### Excerpt

- The Consumer Price Index (CPI) fell 0.4% month-on-month (m/m) in June – the largest one-month decline since April 2020 and larger than consensus expectations. On a twelve-month basis, CPI stepped down to 3.5% (from 4.2% in May).
- The 5.7% m/m drop in energy costs was the main driver of the decline in CPI in June. Food prices rose 0.2% m/m and are up 3.0% on a twelve-month basis.
- Excluding food and energy, core prices were unchanged in June, also below expectations for a 0.2% m/m gain. On a twelve-month basis, core prices were up 2.6% —down from 2.9% in May and the slowest pace since before the U.S. -Iran conflict.
- Core goods prices fell 0.1% m/m for the second consecutive month. Prices fell for apparel (-0.6% m/m), medical goods (-0.2% m/m) and used vehicles (-0.2% m/m). On a twelve-month basis, core goods prices are up 0.8%, the slowest pace since June 2025.
- The bigger surprise was core services prices, which were flat on the month but are still up 3.2% y/y. Shelter costs rose just 0.1% m/m after a string of hotter readings. Vehicle insurance (-2.0% m/m), communication (-1.5% m/m) and medical care (-0.1% m/m) all contributed to the softness in services.

### Complete the following
1. Reproduce the June CPI summary between "- The Consumer" and "4.2% in May).", inclusive.
2. According to the June CPI summary, what was the main driver of the decline in CPI in June? Answer in one to three sentences.
3. Write the next part of the June CPI summary, starting after its final sentence.
The records have no connection to the June CPI summary.

### Input data
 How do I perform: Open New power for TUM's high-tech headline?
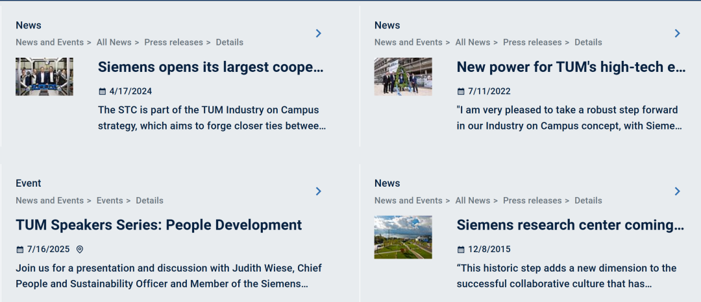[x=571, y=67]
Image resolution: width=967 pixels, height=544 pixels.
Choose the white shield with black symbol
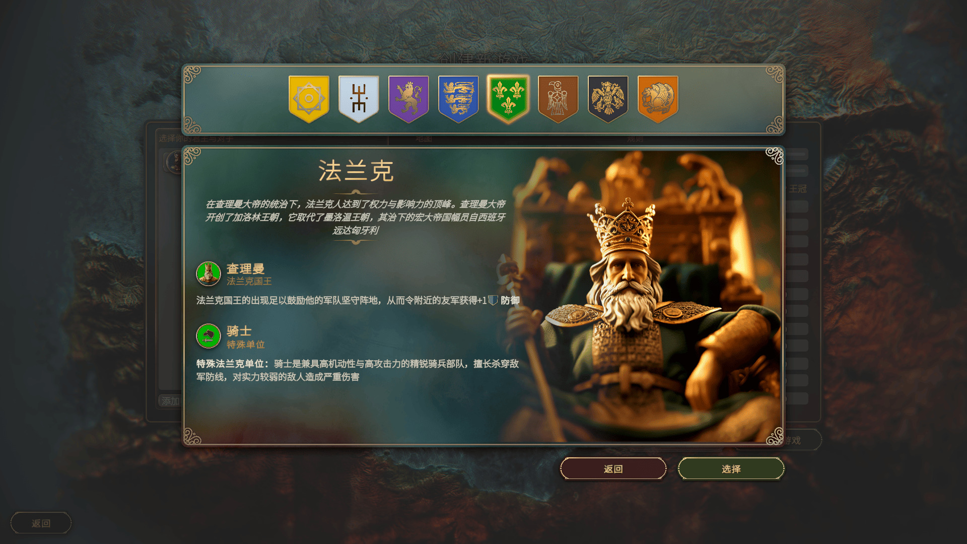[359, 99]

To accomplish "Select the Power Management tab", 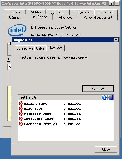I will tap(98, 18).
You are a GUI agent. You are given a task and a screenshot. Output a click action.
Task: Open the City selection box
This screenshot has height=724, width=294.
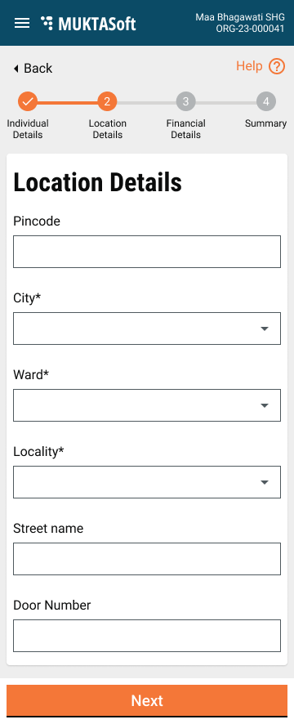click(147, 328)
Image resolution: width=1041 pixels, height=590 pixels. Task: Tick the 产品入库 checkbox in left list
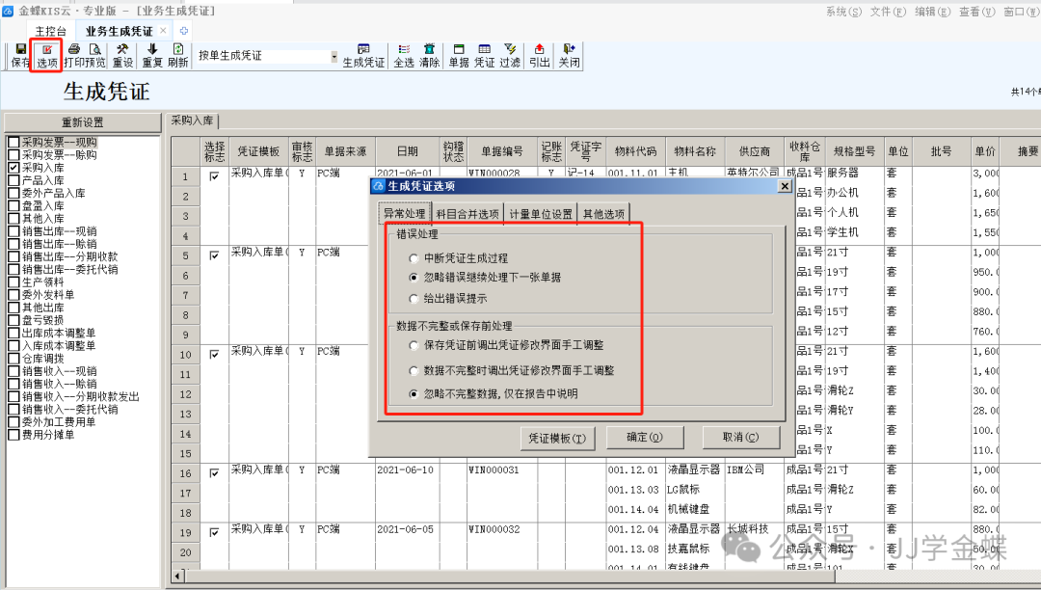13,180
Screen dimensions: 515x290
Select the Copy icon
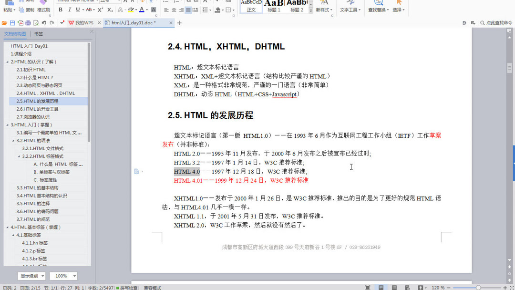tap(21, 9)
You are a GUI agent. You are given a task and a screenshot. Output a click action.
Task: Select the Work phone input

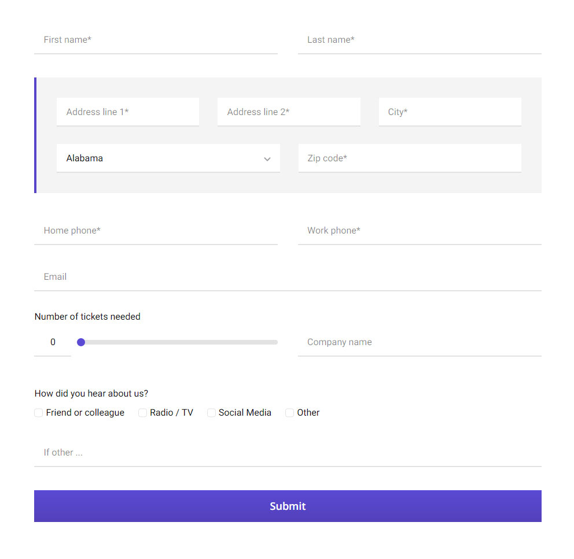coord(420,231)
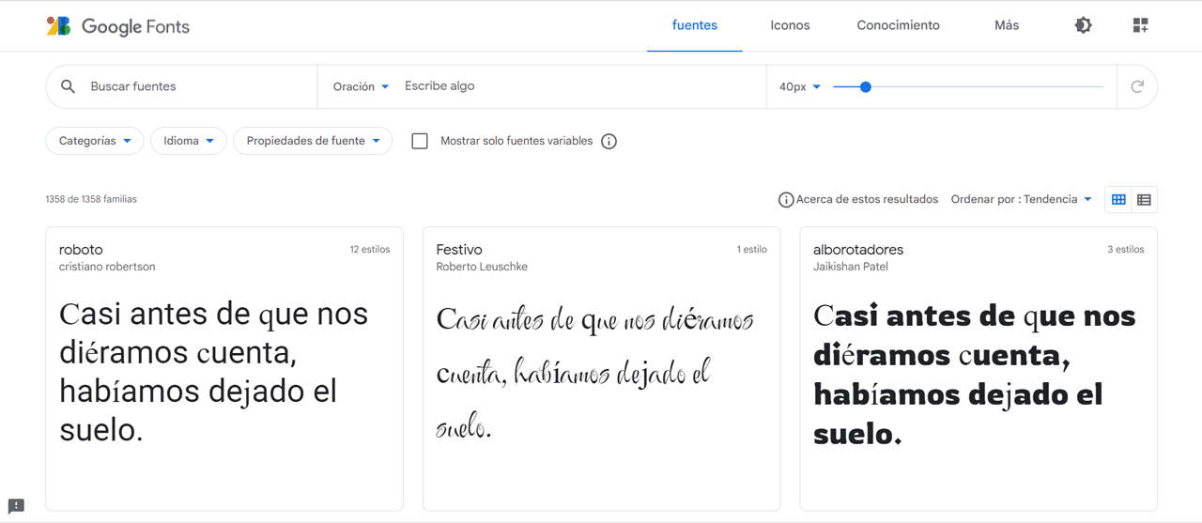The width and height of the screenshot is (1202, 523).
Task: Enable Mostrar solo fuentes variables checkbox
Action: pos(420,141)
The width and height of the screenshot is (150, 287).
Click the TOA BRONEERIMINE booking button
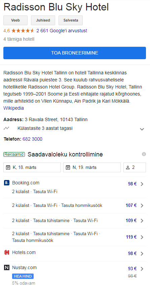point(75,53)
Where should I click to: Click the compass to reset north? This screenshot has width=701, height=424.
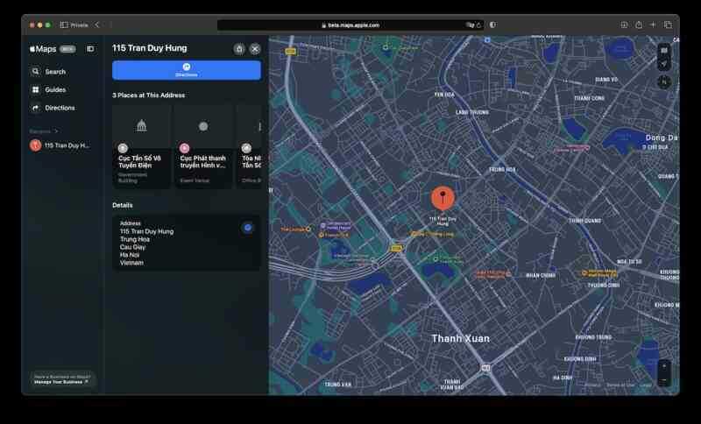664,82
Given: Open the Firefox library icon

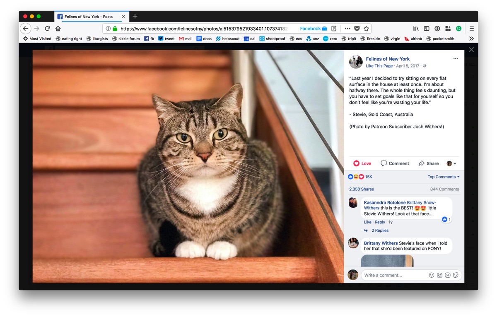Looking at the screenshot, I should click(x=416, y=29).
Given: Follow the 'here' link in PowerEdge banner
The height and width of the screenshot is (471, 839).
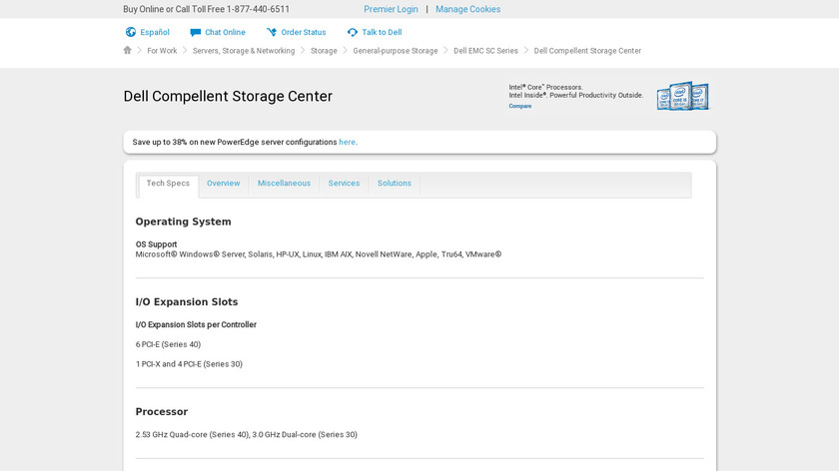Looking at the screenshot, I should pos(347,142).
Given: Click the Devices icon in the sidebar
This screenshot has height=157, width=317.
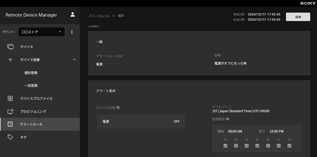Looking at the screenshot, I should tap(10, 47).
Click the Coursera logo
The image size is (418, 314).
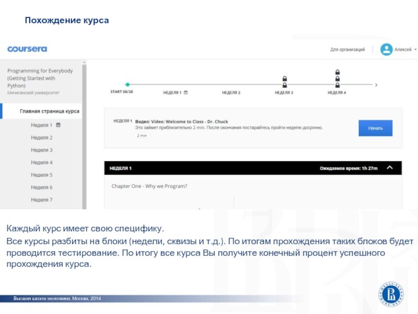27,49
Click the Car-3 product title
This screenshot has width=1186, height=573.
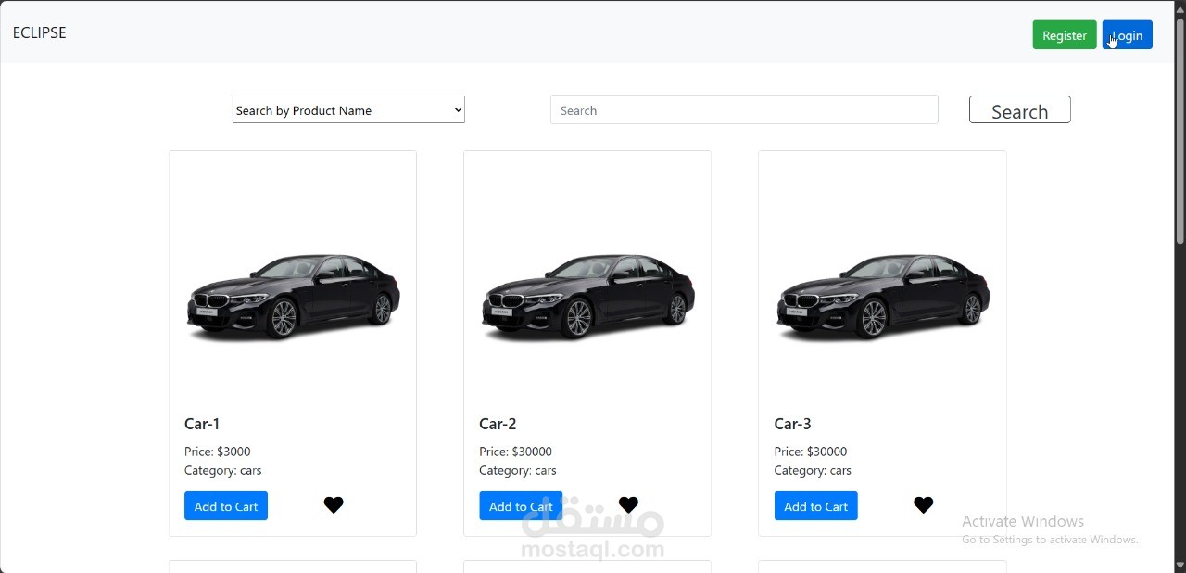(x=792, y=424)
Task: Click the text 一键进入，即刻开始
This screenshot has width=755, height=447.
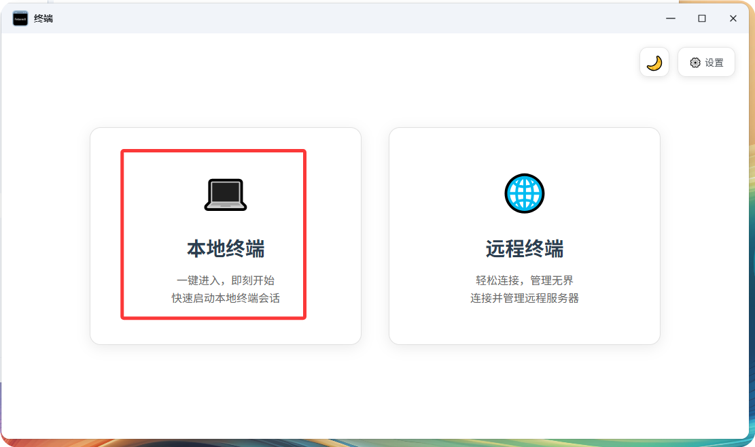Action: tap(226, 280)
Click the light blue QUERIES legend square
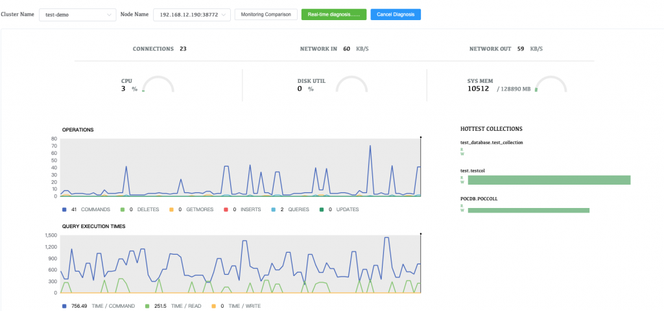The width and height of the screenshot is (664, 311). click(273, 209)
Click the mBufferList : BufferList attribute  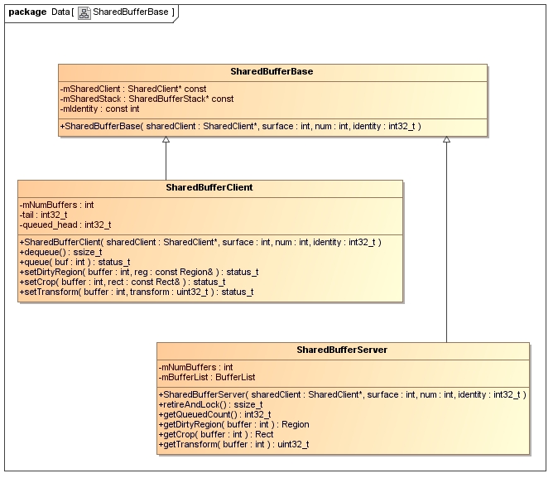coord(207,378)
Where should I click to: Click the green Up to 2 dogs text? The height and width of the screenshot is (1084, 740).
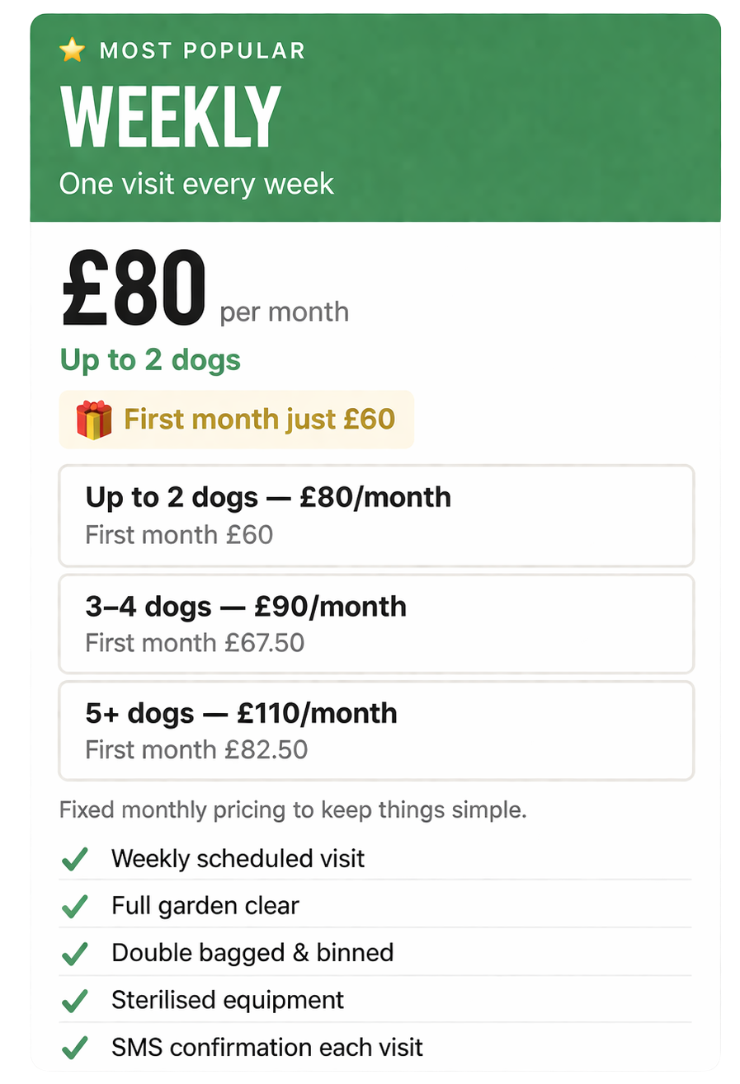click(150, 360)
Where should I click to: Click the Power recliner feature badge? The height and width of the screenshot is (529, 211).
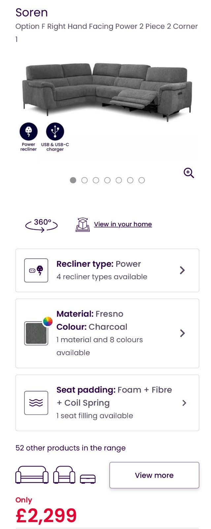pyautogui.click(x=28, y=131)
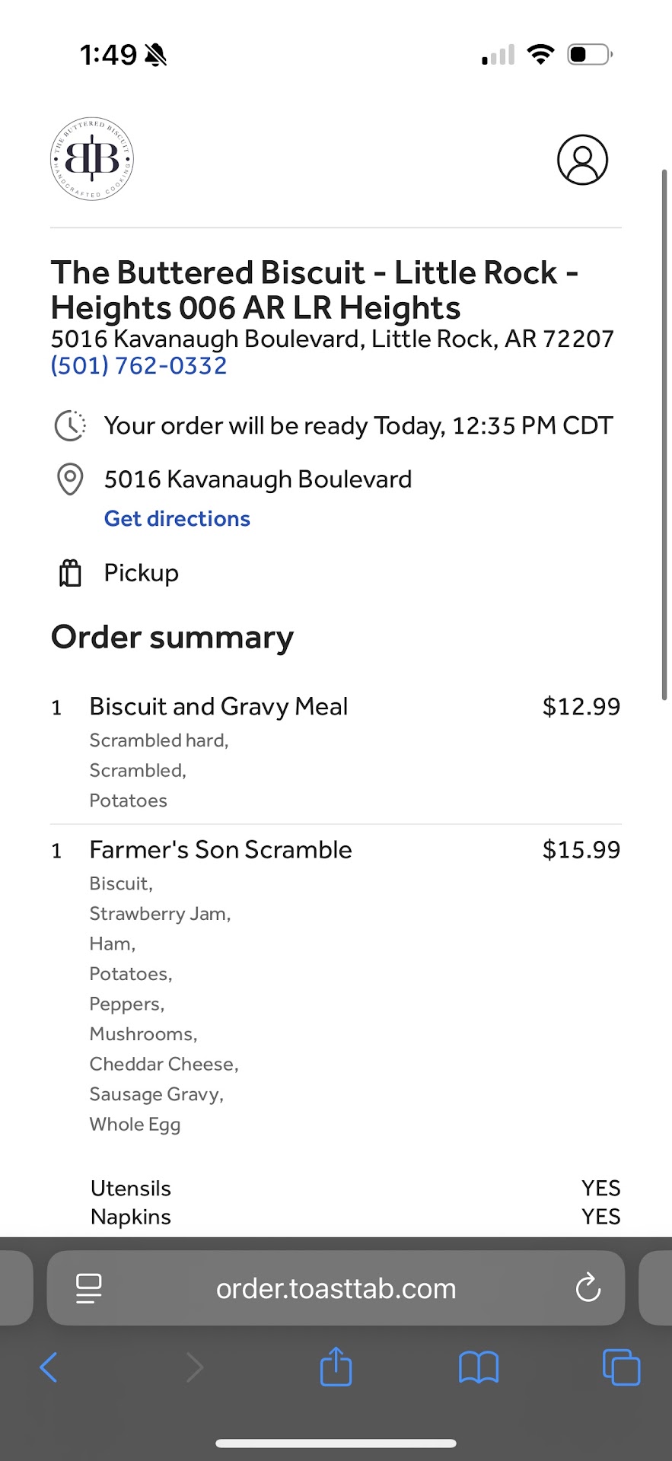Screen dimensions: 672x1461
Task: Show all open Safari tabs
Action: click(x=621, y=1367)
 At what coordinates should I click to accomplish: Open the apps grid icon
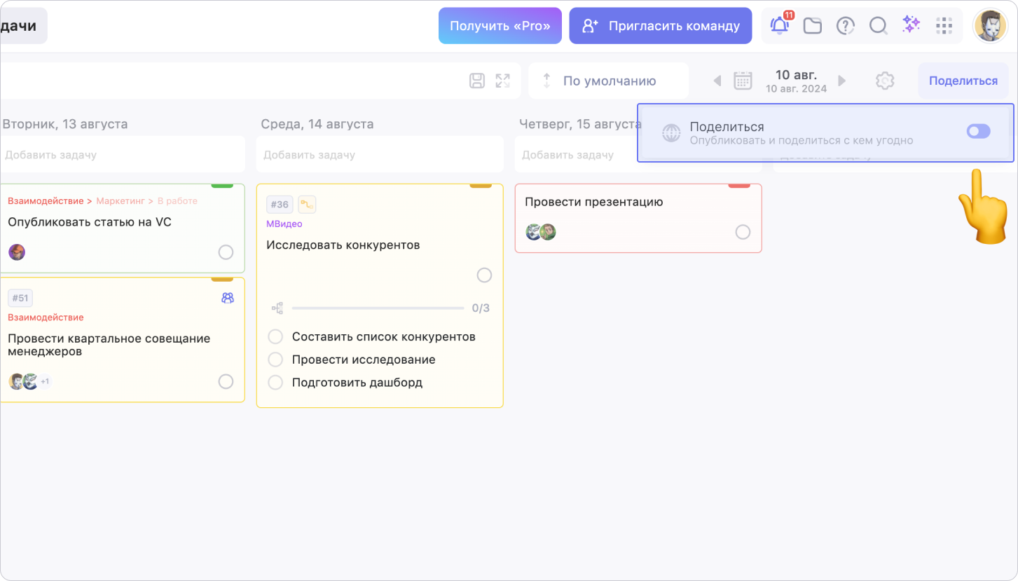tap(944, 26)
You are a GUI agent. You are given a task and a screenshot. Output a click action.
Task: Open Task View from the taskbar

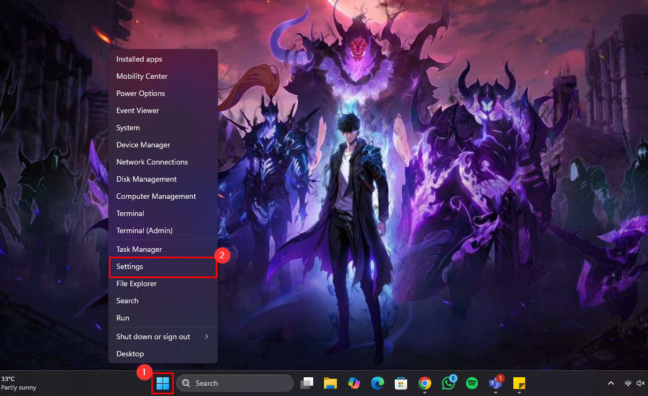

### Answers given
1.
- The Consumer Price Index (CPI) fell 0.4% month-on-month (m/m) in June – the largest one-month decline since April 2020 and larger than consensus expectations. On a twelve-month basis, CPI stepped down to 3.5% (from 4.2% in May).

2. The main driver of the June decline in CPI was a 5.7% month-on-month drop in energy costs.

3.
Key Implications
- Headline inflation took a larger step in the right direction in June than expected, and it wasn’t all due to the monthly drop in global crude oil prices. The cooler core reading was also welcome, though we would be cautious about extrapolating one month of data, especially since crude has retraced much of its June drop.
- The next FOMC meeting is in a couple of weeks, and the June inflation data should help to quiet some of the more hawkish voices. The 2-Year Treasury yield is down about six basis points since the release, and market pricing for Fed hikes this year has also eased. Markets are also likely to key off Chair Warsh’s testimony before the House Financial Services Committee at 10:00 a.m. today.